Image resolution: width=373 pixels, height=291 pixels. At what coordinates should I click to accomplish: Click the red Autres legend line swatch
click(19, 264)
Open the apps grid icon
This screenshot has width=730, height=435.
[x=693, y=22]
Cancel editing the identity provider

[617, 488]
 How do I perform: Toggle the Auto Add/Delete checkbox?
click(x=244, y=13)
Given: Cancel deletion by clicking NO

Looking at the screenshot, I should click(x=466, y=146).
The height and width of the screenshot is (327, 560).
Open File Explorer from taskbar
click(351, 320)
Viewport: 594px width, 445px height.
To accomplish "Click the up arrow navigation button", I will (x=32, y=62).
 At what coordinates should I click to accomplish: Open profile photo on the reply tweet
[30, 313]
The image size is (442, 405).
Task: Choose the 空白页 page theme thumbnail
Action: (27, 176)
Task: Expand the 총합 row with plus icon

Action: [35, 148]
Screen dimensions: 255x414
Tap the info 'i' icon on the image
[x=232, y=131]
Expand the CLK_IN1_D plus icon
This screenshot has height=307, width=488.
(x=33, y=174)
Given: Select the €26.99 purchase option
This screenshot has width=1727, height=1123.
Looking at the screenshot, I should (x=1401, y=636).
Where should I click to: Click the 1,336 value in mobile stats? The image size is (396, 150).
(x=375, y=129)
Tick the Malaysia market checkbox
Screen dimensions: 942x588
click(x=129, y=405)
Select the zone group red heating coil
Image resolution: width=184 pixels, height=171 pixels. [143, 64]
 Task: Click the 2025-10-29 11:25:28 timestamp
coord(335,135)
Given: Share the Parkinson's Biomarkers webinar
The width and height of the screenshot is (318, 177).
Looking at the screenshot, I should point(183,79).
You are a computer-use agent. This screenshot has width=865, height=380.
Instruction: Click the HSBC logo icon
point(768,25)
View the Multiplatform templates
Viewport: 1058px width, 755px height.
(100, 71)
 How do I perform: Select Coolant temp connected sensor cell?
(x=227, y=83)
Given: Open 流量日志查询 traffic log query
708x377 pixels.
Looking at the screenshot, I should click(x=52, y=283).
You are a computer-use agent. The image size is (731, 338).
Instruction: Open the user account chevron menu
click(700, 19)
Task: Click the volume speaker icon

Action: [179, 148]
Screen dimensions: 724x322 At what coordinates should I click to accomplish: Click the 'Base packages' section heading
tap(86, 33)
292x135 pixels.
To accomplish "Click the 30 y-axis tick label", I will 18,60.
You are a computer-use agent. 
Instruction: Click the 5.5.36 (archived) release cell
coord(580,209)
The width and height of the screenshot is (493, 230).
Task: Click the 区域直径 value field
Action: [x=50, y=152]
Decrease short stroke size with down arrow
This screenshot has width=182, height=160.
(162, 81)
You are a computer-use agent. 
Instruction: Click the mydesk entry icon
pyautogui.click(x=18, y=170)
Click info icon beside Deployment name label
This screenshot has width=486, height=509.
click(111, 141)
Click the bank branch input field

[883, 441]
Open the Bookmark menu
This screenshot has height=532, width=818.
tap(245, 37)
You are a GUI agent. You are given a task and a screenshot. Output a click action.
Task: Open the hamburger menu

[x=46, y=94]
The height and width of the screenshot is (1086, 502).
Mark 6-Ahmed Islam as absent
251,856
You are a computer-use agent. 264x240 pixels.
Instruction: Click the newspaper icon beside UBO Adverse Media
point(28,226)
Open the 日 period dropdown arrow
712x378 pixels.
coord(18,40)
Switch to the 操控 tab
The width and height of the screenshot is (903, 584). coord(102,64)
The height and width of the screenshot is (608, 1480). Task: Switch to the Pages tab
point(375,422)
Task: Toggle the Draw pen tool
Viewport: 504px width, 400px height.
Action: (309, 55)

===============

YOUR GOAL >> Copy every line above without changes.

PROBLEM SOLUTION >>
Image resolution: width=373 pixels, height=291 pixels. At what coordinates should I click to accomplish: Click the red Autres legend line swatch
click(19, 264)
Open the apps grid icon
This screenshot has width=730, height=435.
[x=693, y=22]
Cancel editing the identity provider

[617, 488]
 How do I perform: Toggle the Auto Add/Delete checkbox?
click(x=244, y=13)
Given: Cancel deletion by clicking NO

Looking at the screenshot, I should click(x=466, y=146).
The height and width of the screenshot is (327, 560).
Open File Explorer from taskbar
click(351, 320)
Viewport: 594px width, 445px height.
To accomplish "Click the up arrow navigation button", I will (x=32, y=62).
 At what coordinates should I click to accomplish: Open profile photo on the reply tweet
[30, 313]
The image size is (442, 405).
Task: Choose the 空白页 page theme thumbnail
Action: (27, 176)
Task: Expand the 총합 row with plus icon

Action: [35, 148]
Screen dimensions: 255x414
Tap the info 'i' icon on the image
[x=232, y=131]
Expand the CLK_IN1_D plus icon
This screenshot has height=307, width=488.
(x=33, y=174)
Given: Select the €26.99 purchase option
This screenshot has width=1727, height=1123.
Looking at the screenshot, I should (x=1401, y=636).
Where should I click to: Click the 1,336 value in mobile stats? The image size is (396, 150).
(x=375, y=129)
Tick the Malaysia market checkbox
Screen dimensions: 942x588
click(x=129, y=405)
Select the zone group red heating coil
Image resolution: width=184 pixels, height=171 pixels. [143, 64]
 Task: Click the 2025-10-29 11:25:28 timestamp
coord(335,135)
Given: Share the Parkinson's Biomarkers webinar
The width and height of the screenshot is (318, 177).
Looking at the screenshot, I should point(183,79).
You are a computer-use agent. This screenshot has width=865, height=380.
Instruction: Click the HSBC logo icon
point(768,25)
View the Multiplatform templates
Viewport: 1058px width, 755px height.
(100, 71)
 How do I perform: Select Coolant temp connected sensor cell?
(x=227, y=83)
Given: Open 流量日志查询 traffic log query
708x377 pixels.
Looking at the screenshot, I should click(x=52, y=283).
You are a computer-use agent. The image size is (731, 338).
Instruction: Open the user account chevron menu
click(700, 19)
Task: Click the volume speaker icon

Action: [179, 148]
Screen dimensions: 724x322 At what coordinates should I click to accomplish: Click the 'Base packages' section heading
tap(86, 33)
292x135 pixels.
To accomplish "Click the 30 y-axis tick label", I will 18,60.
You are a computer-use agent. 
Instruction: Click the 5.5.36 (archived) release cell
coord(580,209)
The width and height of the screenshot is (493, 230).
Task: Click the 区域直径 value field
Action: [x=50, y=152]
Decrease short stroke size with down arrow
This screenshot has width=182, height=160.
(162, 81)
You are a computer-use agent. 
Instruction: Click the mydesk entry icon
pyautogui.click(x=18, y=170)
Click info icon beside Deployment name label
This screenshot has width=486, height=509.
click(111, 141)
Click the bank branch input field

[883, 441]
Open the Bookmark menu
This screenshot has height=532, width=818.
tap(245, 37)
You are a GUI agent. You are given a task and a screenshot. Output a click action.
Task: Open the hamburger menu

[x=46, y=94]
The height and width of the screenshot is (1086, 502).
Mark 6-Ahmed Islam as absent
251,856
You are a computer-use agent. 264x240 pixels.
Instruction: Click the newspaper icon beside UBO Adverse Media
point(28,226)
Open the 日 period dropdown arrow
712x378 pixels.
coord(18,40)
Switch to the 操控 tab
The width and height of the screenshot is (903, 584). coord(102,64)
The height and width of the screenshot is (608, 1480). Task: Switch to the Pages tab
point(375,422)
Task: Toggle the Draw pen tool
Viewport: 504px width, 400px height.
Action: (309, 55)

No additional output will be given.